The offer trumps a 155p-a-share bid by Carlyle just 48 hours earlier, but has not been recommended by Vectura's board - unlike the Carlyle proposal.

Philip Morris, which has been heavily criticised by anti-smoking campaigners for trying to buy Vectura, issued a thinly veiled attack on its private equity rival alongside its latest approach.

Preying on the narrative that many private equity funds hold portfolio companies for between five and seven years, Philip Morris said: “PMI’s business model and strategy is driven by a long-term commitment to the transformation of its business and not a search for short term gains and efficiency.

Meanwhile, the Swiss-headquartered company said it would acquire Vectura using its own cash reserves. Carlyle has pledged to contribute about £600m in equity with some £400m funding from debt provided by Royal Bank of Canada, according to filings.

The board of Vectura, led by chairman Bruno Angelici, a 20-year AstraZeneca veteran, recommended shareholders support the Carlyle bid of 155p on Friday.
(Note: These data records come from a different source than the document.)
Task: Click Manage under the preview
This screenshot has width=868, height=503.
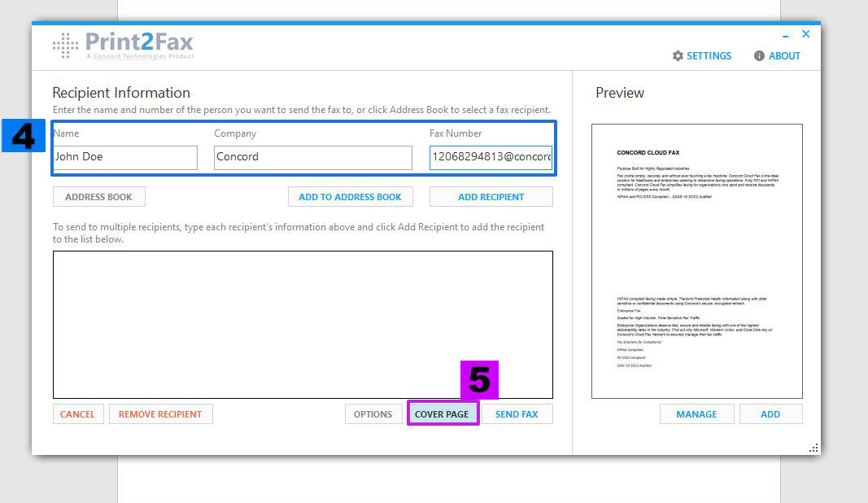Action: pos(696,414)
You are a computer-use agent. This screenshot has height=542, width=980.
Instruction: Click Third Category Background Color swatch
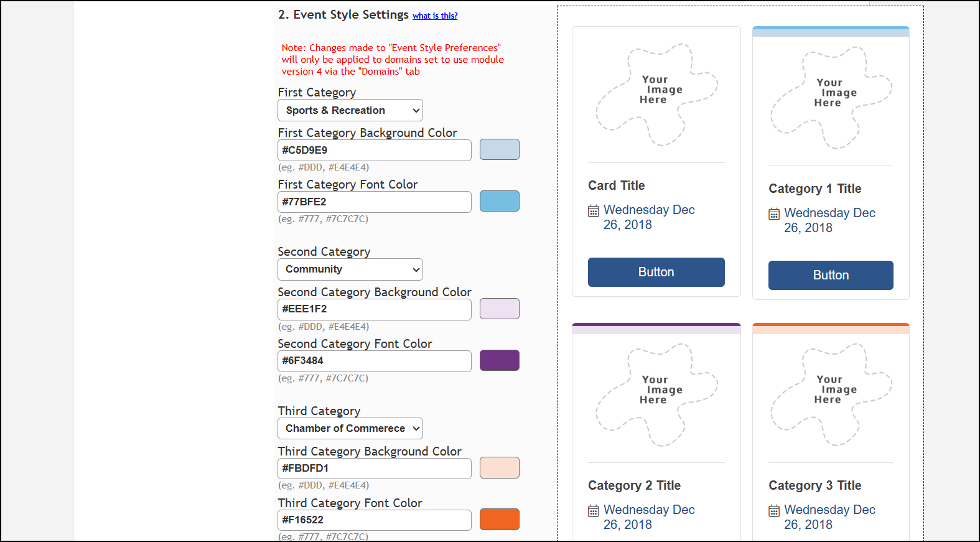[x=499, y=468]
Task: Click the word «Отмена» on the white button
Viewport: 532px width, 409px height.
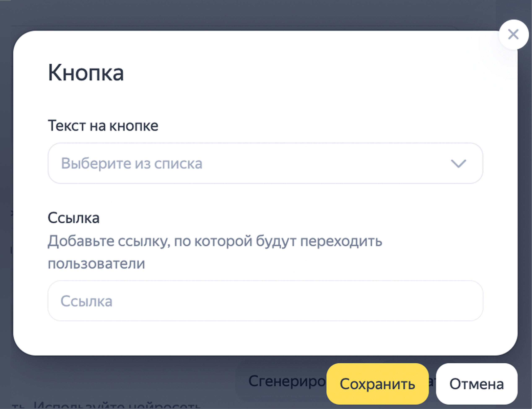Action: tap(476, 384)
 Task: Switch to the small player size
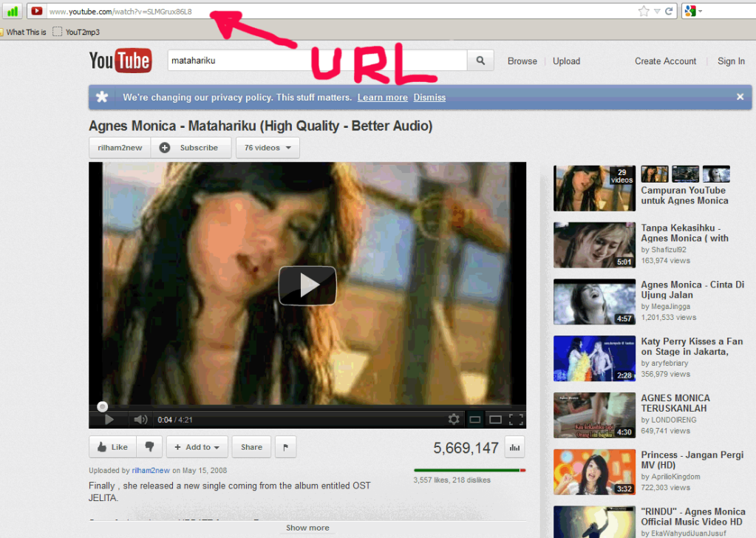475,420
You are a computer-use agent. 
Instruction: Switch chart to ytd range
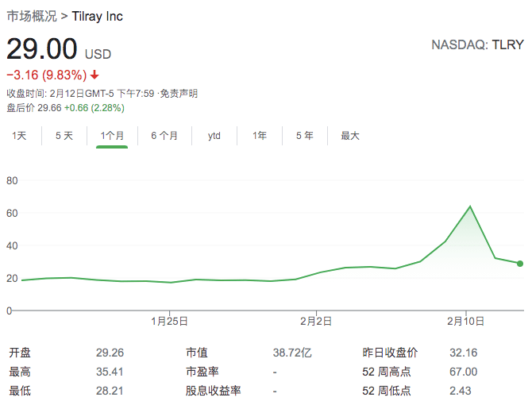[214, 136]
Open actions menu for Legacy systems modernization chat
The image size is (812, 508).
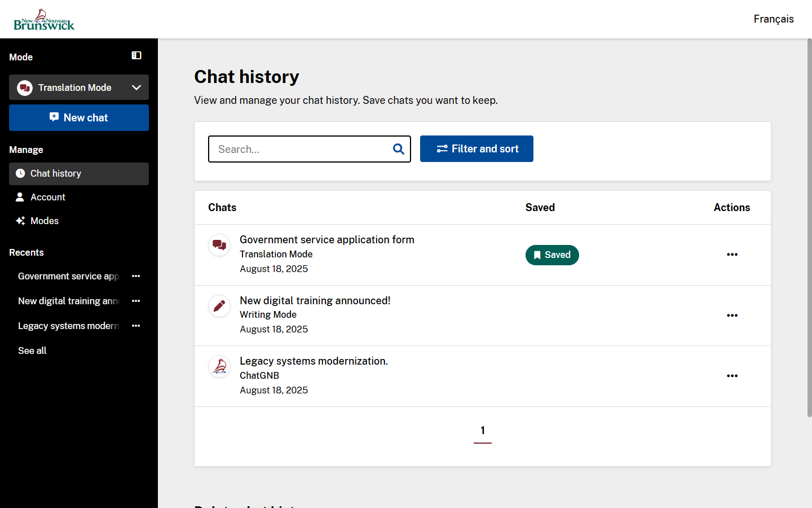[x=732, y=376]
The directors originally agreed to a 136p approach in May, but switched their allegiance to Philip Morris last month when it offered 150p a share.

Anti-smoking campaigners accused the Marlboro cigarette maker of “buying into the heart of the pharmaceutical industry” and urged the Government to intervene and block the deal.

In returning to supporting Carlyle on Friday, the Vectura bosses signalled that the criticism had played its part in them changing their minds.

The directors noted "the reported uncertainties relating to the impact on Vectura's wider stakeholders" in relation to the prospect of being owned by Philip Morris.

Carlyle’s offer also comes with the support of shareholders controlling stakes totalling 11.2pc including French investment firm Axa, Berry Street Capital and TIG Advisors.

The Telegraph reported last Wednesday that TIG, one of Wall Street’s oldest hedge funds, had bought a £50m stake in Vectura through a complex derivative deal.

It will require the support of 75pc of voting investors for the deal to go through.

Vectura did not respond to a request for comment and Carlyle declined to comment.

Bosses at Philip Morris insisted the Vectura deal was part of its goal to become a “wellness company” and stated ambition in “delivering a smoke-free future”.

The Big Tobacco group of companies - Philip Morris, British American Tobacco, Imperial Brands, Japan Tobacco International and Altria - are all seeking to diversify away from cigarettes. Alongside vaping and heated tobacco products, the quintet are looking at oral nicotine pouches and cannabis.

Philip Morris has made the boldest claims, however. André Calantzopoulos, chairman, told The Telegraph last month: “We can see the world without cigarettes. And actually, the sooner it happens, the better it is for everyone.”

Backing a cigarette ban in as little as 10 years time, he added: “Deadlines are important at a certain stage so people [companies] know how much horizon they have. It is not different from what [is being done] with alternative energies or with electric cars ... [but you need to] stop the confusion that currently exists in the minds of smokers.”

British American Tobacco, arguably the next more progressive in terms of its diversification plans, disagreed.

Its chief executive, Jack Bowles, said that an outright ban would not work, citing the example of South Africa where smoking was banned last year during the pandemic. “Consumption did not reduce one bit - and everything becomes illicit,” he said.